* **Work order**: Lines from the listing that hold the string "label" are what you should return.

* **Exercise material**:
Segment Open

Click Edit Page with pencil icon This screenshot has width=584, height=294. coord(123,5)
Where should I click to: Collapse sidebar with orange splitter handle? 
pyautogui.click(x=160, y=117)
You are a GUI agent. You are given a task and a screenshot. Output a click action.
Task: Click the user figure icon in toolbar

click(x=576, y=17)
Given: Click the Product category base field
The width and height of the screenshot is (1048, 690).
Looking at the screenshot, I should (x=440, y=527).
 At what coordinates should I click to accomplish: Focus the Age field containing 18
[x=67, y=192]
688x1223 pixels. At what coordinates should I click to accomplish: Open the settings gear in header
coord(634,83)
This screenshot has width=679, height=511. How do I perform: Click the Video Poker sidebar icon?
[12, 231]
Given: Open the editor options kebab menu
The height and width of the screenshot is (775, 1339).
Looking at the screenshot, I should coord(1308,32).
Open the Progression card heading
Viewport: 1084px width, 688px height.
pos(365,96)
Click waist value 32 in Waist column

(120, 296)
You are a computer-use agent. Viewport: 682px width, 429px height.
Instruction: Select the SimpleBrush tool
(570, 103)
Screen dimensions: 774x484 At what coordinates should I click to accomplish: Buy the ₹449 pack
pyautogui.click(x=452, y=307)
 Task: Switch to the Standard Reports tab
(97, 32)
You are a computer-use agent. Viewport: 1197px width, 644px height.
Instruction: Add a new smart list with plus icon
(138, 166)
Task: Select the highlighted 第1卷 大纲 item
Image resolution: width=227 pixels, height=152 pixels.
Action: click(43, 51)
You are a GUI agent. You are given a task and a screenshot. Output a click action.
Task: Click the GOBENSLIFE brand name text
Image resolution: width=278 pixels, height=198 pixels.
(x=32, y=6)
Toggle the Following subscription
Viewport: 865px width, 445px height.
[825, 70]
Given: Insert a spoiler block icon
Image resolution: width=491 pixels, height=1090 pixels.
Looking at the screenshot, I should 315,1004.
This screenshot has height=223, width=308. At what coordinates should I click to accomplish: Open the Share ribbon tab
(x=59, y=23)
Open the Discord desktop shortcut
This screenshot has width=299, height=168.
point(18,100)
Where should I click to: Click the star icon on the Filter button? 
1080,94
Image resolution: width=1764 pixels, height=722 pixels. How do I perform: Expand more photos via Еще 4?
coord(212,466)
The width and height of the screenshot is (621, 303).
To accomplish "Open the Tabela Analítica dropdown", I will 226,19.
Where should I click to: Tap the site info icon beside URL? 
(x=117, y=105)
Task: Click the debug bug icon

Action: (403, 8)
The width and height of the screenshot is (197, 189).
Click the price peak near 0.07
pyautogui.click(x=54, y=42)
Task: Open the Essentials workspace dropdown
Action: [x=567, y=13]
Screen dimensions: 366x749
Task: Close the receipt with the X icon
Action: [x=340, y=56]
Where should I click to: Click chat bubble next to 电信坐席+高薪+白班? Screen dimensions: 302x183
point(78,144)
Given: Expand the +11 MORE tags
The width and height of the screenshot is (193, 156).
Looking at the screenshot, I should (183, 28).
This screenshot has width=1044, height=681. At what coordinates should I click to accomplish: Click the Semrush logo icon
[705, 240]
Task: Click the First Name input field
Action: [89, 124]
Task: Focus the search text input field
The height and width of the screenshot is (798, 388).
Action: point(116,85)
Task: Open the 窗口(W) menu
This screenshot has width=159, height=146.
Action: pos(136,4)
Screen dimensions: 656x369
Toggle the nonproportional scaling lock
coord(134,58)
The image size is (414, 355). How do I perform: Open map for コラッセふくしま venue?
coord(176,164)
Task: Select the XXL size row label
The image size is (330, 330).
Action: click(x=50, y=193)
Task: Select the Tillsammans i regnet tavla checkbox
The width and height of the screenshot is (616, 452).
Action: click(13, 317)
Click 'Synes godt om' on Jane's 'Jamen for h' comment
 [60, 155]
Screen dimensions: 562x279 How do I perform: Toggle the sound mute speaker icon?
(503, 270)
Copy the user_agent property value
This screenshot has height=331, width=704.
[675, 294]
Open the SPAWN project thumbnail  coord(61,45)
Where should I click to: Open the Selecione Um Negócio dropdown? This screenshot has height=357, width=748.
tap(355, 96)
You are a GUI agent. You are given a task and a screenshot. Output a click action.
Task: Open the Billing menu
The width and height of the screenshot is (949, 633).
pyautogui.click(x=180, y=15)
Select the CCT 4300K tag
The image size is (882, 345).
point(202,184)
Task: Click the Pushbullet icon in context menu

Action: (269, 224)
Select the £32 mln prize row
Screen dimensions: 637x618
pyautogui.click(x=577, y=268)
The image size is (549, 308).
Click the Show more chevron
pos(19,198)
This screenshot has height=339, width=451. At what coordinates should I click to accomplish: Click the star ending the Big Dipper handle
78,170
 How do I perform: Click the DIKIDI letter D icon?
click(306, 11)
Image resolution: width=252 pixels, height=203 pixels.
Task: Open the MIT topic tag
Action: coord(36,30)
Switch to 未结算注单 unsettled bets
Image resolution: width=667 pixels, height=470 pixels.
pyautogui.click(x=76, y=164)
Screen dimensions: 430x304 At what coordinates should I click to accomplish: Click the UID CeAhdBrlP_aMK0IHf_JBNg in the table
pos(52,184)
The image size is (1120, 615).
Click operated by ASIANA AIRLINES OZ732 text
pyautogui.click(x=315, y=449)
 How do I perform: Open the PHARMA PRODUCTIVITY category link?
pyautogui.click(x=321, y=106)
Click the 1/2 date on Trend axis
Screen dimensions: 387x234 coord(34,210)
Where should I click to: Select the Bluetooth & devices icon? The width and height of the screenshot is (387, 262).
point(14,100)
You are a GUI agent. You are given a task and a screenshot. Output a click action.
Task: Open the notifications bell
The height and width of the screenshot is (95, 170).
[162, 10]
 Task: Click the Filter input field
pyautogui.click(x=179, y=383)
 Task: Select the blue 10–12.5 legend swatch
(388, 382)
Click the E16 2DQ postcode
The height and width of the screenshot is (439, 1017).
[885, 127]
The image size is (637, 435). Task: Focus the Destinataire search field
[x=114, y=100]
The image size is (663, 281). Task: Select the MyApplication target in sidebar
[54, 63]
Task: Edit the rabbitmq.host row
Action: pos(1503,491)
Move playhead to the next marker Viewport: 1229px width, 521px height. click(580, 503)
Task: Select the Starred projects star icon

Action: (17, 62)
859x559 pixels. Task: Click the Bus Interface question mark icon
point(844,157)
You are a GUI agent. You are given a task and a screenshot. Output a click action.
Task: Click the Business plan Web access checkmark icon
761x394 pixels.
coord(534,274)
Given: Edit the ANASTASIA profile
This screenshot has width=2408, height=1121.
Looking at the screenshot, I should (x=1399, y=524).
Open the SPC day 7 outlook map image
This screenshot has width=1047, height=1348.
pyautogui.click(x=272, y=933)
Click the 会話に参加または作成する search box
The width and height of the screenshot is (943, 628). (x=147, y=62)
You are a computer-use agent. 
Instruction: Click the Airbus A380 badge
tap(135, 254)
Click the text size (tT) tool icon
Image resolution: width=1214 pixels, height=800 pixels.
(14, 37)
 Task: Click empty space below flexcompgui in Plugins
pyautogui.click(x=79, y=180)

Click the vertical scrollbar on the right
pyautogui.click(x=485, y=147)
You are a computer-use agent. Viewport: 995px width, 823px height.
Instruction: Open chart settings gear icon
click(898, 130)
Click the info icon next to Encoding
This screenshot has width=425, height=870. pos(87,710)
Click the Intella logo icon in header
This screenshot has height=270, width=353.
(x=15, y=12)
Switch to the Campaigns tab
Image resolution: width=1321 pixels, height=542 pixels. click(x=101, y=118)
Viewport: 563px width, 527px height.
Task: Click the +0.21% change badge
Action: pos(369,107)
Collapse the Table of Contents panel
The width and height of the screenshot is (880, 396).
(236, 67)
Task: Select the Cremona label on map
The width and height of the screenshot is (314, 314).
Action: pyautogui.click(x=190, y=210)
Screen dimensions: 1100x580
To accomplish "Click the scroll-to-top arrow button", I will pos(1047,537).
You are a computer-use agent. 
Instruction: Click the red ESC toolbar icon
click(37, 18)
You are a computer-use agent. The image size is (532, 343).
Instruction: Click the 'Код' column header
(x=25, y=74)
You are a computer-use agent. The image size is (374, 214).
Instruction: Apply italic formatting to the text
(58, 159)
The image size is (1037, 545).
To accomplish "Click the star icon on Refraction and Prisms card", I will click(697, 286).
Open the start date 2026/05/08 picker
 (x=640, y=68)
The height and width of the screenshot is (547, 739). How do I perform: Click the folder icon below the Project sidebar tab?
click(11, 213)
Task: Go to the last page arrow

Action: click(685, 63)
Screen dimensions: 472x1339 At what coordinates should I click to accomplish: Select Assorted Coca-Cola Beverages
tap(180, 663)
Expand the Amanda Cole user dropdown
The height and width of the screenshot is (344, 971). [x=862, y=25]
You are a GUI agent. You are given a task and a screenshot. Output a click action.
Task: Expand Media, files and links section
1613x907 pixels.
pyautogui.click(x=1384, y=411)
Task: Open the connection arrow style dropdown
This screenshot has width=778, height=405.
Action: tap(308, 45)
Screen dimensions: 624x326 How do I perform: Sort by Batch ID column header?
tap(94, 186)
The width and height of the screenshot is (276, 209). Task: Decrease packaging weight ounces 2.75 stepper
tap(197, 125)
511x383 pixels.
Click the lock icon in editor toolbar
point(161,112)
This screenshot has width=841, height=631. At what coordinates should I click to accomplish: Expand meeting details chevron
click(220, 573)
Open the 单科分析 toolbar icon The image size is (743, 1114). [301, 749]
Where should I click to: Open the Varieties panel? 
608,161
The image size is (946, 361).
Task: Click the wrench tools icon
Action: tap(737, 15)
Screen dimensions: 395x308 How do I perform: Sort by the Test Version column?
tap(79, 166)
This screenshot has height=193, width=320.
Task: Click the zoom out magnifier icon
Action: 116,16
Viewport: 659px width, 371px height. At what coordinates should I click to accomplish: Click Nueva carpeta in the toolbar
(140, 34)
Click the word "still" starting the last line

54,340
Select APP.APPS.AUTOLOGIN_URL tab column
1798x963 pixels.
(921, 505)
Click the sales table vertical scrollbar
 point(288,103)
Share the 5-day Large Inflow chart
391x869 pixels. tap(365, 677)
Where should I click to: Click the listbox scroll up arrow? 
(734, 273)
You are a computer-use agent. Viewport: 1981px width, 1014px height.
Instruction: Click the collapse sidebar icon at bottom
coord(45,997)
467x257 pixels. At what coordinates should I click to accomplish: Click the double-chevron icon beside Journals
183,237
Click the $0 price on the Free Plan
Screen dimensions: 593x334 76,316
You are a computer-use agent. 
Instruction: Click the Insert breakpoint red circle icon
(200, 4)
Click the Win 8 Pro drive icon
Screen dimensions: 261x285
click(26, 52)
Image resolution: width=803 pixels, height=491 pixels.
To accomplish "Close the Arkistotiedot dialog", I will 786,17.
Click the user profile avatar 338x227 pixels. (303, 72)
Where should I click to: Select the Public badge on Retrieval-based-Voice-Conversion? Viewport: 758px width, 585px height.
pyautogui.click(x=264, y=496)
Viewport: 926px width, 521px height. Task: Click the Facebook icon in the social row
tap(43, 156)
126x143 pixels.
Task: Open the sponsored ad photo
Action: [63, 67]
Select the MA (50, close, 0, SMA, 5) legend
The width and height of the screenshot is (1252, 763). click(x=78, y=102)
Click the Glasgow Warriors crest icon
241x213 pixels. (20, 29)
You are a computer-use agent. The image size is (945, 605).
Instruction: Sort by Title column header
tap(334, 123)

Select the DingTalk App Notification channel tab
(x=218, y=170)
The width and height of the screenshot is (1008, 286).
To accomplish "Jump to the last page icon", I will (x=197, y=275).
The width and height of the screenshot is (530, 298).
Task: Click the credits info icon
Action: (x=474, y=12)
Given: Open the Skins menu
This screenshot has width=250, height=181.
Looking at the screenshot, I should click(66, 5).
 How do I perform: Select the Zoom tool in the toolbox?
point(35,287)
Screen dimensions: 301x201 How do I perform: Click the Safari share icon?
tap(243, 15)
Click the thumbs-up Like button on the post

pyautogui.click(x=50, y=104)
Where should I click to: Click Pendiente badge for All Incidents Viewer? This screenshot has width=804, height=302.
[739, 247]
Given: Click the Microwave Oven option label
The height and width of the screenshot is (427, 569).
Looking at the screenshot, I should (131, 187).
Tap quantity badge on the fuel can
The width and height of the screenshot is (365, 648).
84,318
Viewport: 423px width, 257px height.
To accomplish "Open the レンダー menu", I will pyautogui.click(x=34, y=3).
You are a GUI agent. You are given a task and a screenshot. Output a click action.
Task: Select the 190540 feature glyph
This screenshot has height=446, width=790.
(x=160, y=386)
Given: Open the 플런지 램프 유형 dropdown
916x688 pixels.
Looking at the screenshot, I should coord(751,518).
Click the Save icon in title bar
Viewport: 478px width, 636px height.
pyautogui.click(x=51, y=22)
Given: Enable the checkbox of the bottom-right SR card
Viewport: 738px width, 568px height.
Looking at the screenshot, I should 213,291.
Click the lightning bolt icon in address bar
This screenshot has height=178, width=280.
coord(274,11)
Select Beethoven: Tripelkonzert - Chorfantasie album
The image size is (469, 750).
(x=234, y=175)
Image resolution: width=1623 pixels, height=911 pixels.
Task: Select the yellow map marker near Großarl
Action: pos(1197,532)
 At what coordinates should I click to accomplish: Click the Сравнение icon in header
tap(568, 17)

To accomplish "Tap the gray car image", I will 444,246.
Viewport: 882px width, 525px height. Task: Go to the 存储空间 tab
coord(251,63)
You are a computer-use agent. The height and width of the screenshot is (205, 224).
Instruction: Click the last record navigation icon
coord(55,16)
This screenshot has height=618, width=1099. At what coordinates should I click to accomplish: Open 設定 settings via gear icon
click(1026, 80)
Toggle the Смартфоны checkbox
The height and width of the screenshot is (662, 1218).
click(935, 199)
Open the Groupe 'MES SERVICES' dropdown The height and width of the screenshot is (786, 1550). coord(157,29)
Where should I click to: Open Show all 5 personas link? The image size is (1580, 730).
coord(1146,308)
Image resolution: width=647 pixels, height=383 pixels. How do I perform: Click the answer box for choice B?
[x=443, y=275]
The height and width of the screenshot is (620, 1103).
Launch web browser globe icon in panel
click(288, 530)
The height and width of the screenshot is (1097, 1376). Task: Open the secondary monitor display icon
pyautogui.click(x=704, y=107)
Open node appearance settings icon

Segment Closed

* **Answer to the exercise**:
Task: Select the XXL size row label
Task: Select the Cremona label on map
Given: Click the Microwave Oven option label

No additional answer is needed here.